The Fight for Shareholder Rights

The frontline battle over the limits of corporate power is turning into a full-fledged war, as the legislative and executive branches of the US government accelerate their push to deregulate companies and curb shareholder influence.

Shareholders like the ones we work with, of course, want companies to act responsibly and profit without exploiting employees, communities, and the environment. But we are up against corporations with an entirely different agenda— and with hefty lobbying budgets. In response to the sea change in Washington, socially responsible investors (SRI), including Natural Investments, formed the Shareholder Rights Group in 2016. Our mission is to defend the right of shareholders to engage with public companies on governance and long-term value creation. We hired attorney Sanford Lewis to help craft a united response from leading SRI firms to significant changes underway at the Securities and Exchange Commission (SEC), some of which would present major obstacles to shareholders seeking to advocate for social and environmental responsibility in corporate management. These include:

• Legislation to raise the “yes” vote threshold that a shareholder proposal must attain in order to be allowed on the subsequent year’s ballot. Certain sector companies in manufacturing and extractive industries want to define low-vote proposals as nuisances by special interest groups. While the raised threshold legislation doesn’t appear to have any traction in the Senate, the SEC is asking stakeholders what the appropriate thresholds are and may issue guidance anyway.
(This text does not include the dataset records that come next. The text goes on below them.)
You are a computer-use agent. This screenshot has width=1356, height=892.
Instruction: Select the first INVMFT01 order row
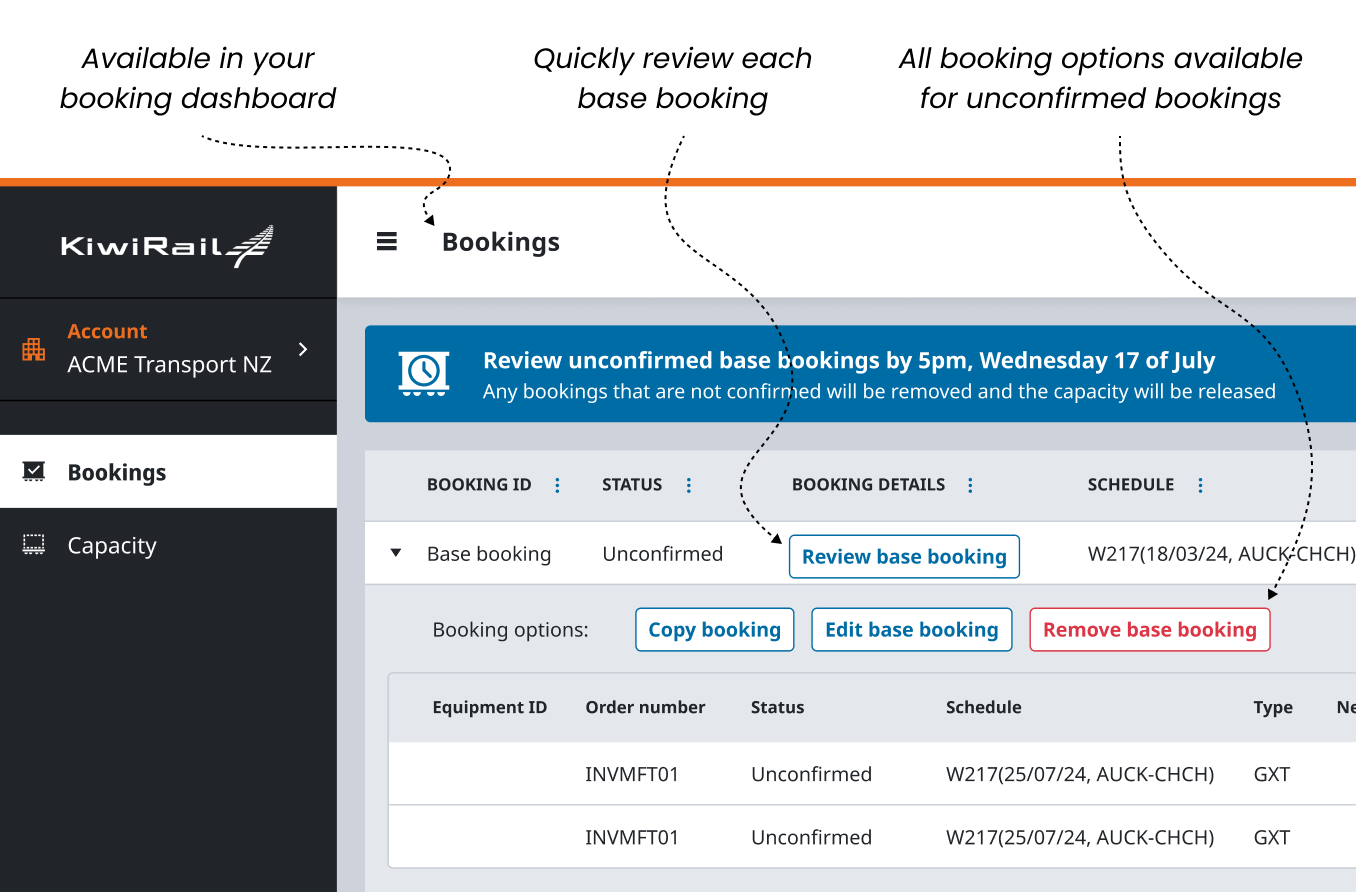[x=632, y=774]
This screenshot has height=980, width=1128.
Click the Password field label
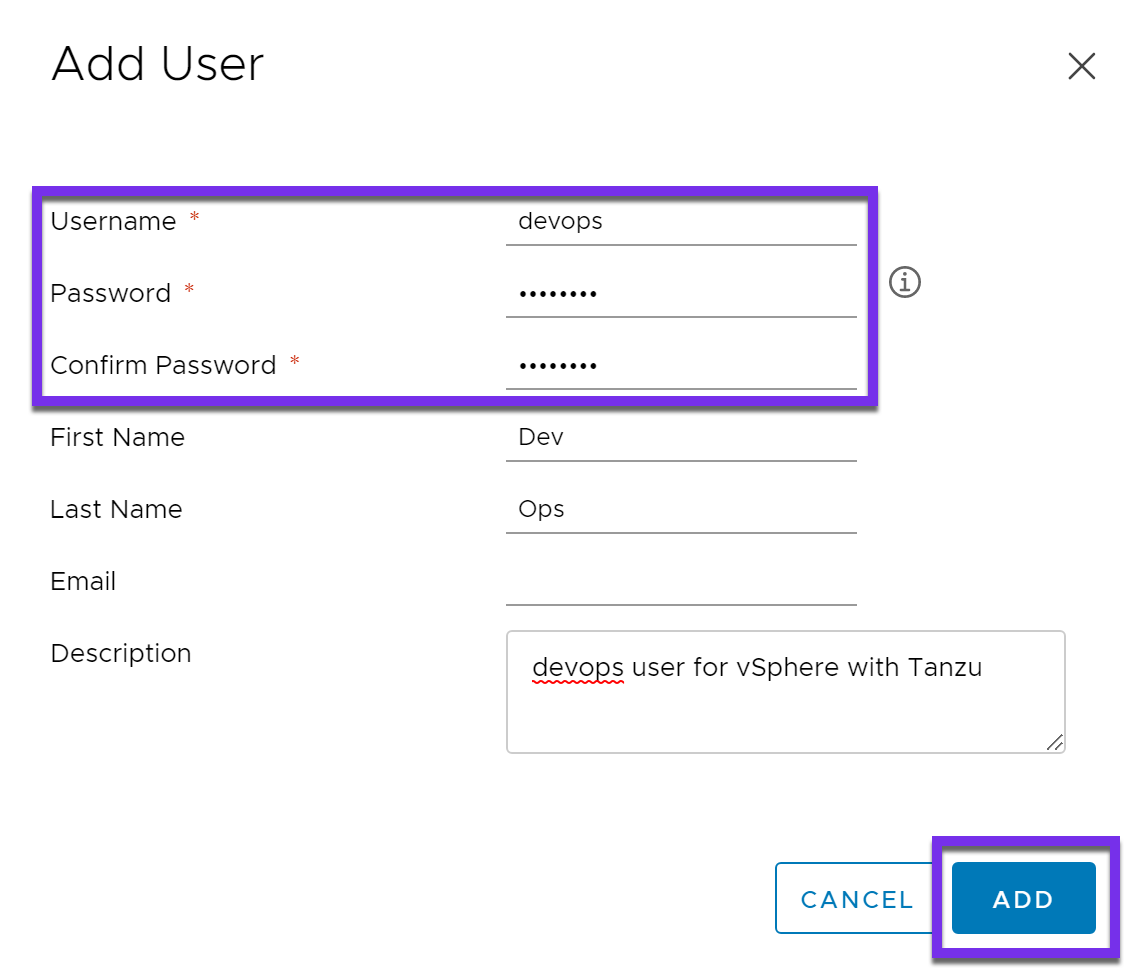tap(110, 293)
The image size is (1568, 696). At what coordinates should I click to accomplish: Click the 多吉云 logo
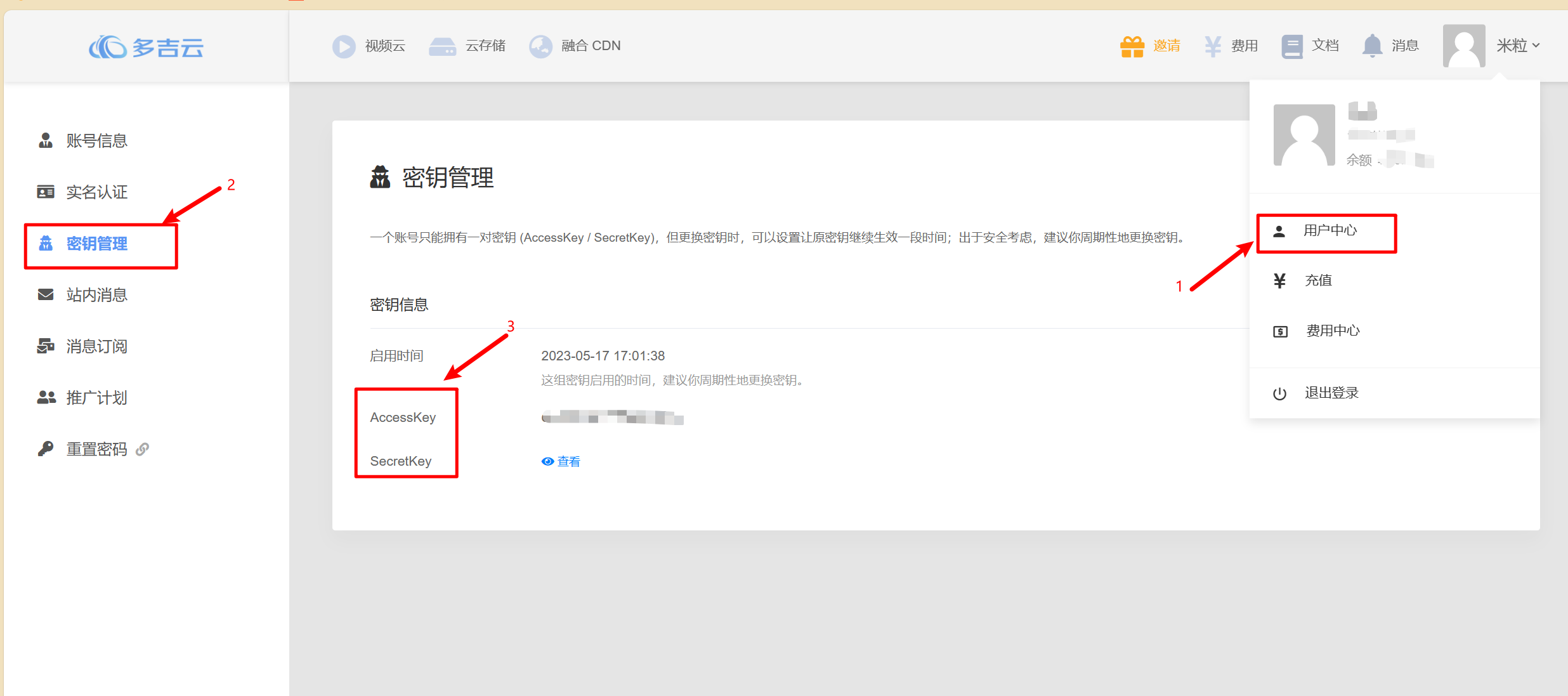pyautogui.click(x=147, y=47)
Why it’s a problem: Low-threshold shareholder proposals are critically important tools for raising awareness about pertinent issues and can serve as trigger points to pressure management to negotiate.
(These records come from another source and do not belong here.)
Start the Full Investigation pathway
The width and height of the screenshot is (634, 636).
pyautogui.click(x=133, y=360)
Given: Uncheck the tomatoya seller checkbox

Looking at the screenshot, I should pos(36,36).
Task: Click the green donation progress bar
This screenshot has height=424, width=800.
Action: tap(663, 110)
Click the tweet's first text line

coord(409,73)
• The SEC made several decisions during the 2018 proxy season to exclude shareholder proposals on environmental, social, and governance (ESG) issues—characterizing them as “micromanagement.” These decisions marked a stark departure to SEC opinions during previous administrations, which were more accepting of proposals that addressed issues of scope, scale, and time.
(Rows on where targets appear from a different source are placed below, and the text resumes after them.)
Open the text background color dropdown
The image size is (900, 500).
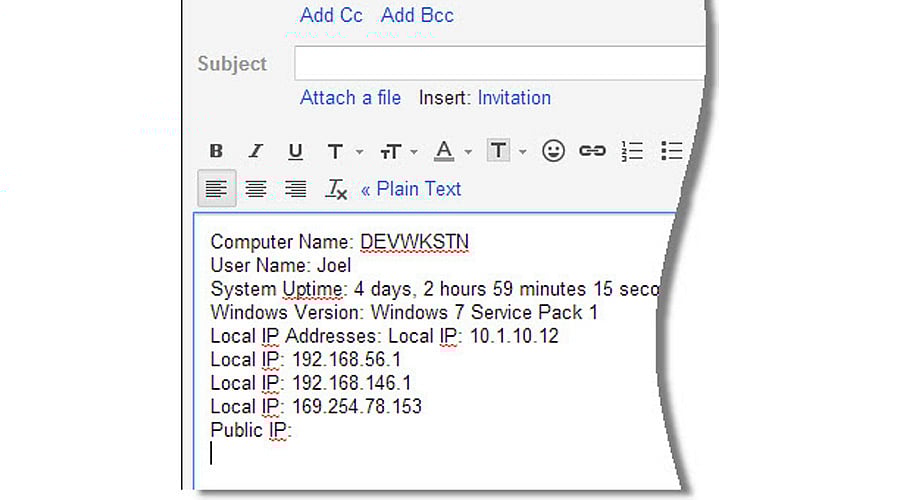(505, 151)
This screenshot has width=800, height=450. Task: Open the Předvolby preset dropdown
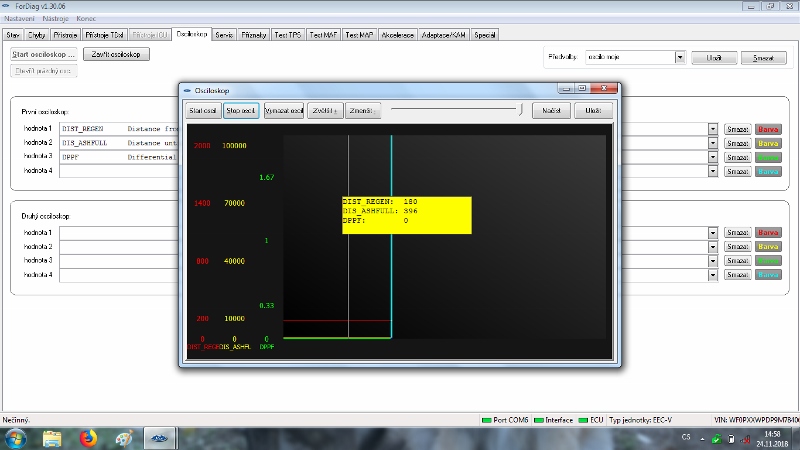coord(680,58)
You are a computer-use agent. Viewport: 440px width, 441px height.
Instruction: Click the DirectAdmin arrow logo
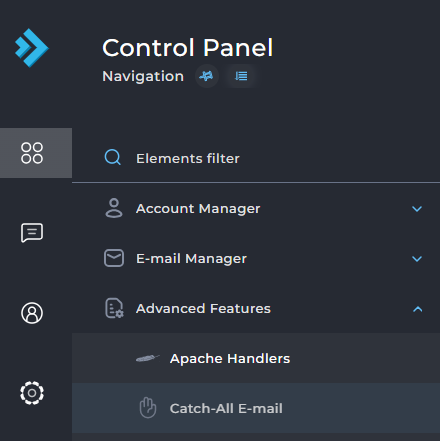[32, 48]
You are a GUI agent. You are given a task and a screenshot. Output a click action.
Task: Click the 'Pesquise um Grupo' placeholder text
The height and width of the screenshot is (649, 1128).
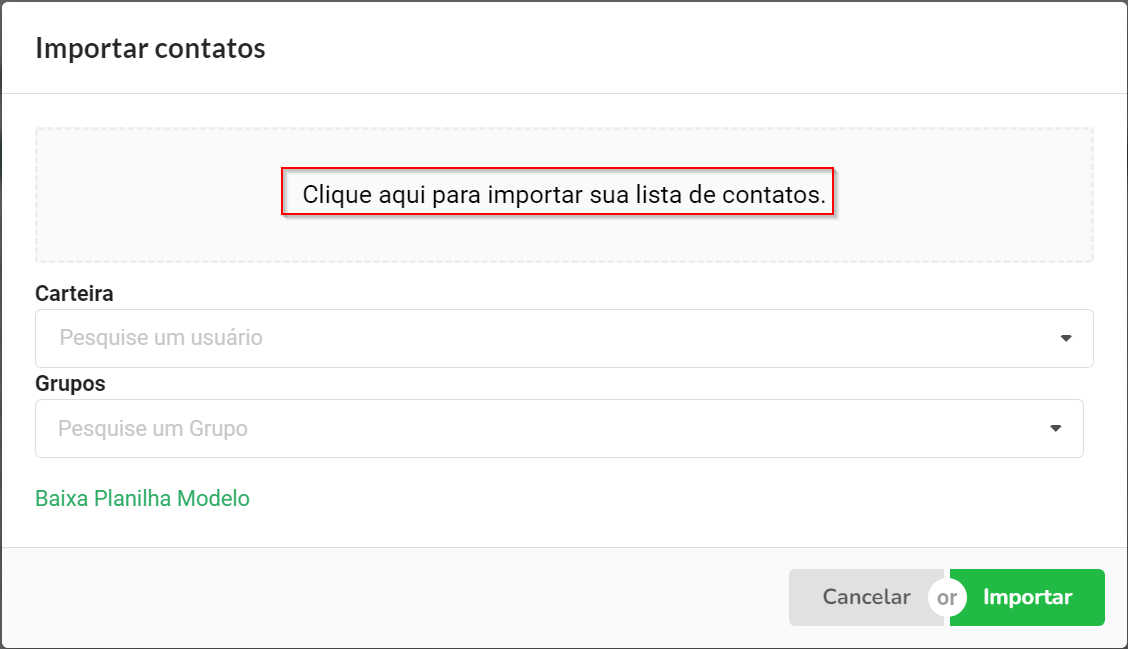(153, 429)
Why it’s a problem: Many companies, including those we work with, appreciate the tenor of shareholder engagement and are often willing to embrace ESG-based changes. The exclusion of these shareholder proposals would mean the loss of helpful guidance, such as greenhouse gas emissions reduction targets and timelines.

• Companies are substituting shareholder accountability measures with company proposals that ratify the status quo. If a company’s management believes that a proposal does not meet the criteria articulated in the SEC’s new rule for acceptable proposals, it can write to the SEC staff and request that it “take no action” if the company omits the proposal from the proxy statement.

Why it’s a problem: This no-action letter process determines the fate of many proposals each year. The current SEC has responded to these company no-action requests by asking their boards to weigh in on whether proposals received are “relevant” or address “significant issues for the company.”

• The Financial Choice Act, passed by the House last year, eviscerates the shareholder participatory process by confining the filing of shareholder proposals to only the largest institutional investors. The bill has not yet been taken up by the Senate, but if it were to pass, it would deliver a devastating blow to shareholder democracy.

Why it’s a problem: Under current rules, investors who hold more than $2000 in shares for more than a year are eligible to file proposals to be considered by fellow investors through public companies’ annual corporate proxy statements. This legislation would eliminate a critical tool shareholders use to engage with one another—and the companies they invest in—to monitor and assess  risks, reform corporate governance, and provide feedback to companies on critical issues.

Natural Investments has met with the commission to relay our concerns about the SEC’s new direction, including a meeting I attended with Chair Jay Clayton in May. Corporate lobbyists, for their part, have brought complaints about activist shareholders and proxy service firms that provide advice to (and sometimes vote on behalf of) member wealth managers. Our response is that many firms engage these firms precisely because they are in alignment with their own views and votes.